**Information provided**:
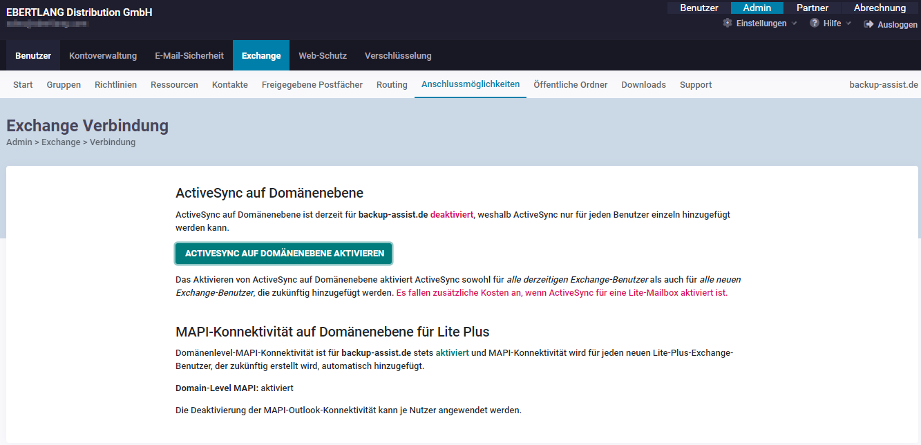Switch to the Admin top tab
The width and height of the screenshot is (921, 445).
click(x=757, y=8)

* * *

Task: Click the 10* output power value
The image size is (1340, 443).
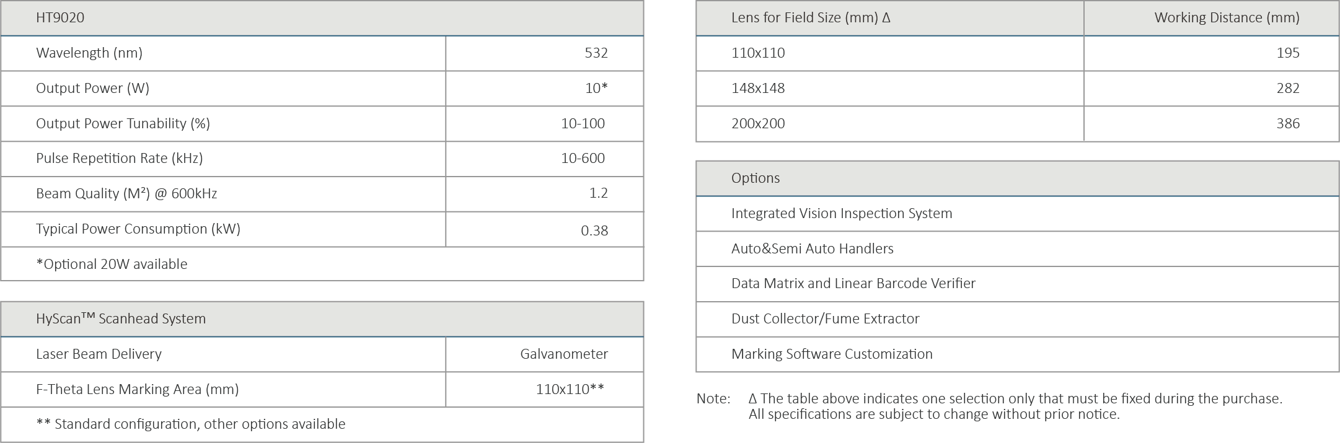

**Directions for this task**:
With the first line being the one containing "Task: Click the 10* output power value" and the last line the one containing "The image size is (1340, 443).", transcribe exactly the lines above that fall in that range.

**Your response**:
Task: Click the 10* output power value
The image size is (1340, 443).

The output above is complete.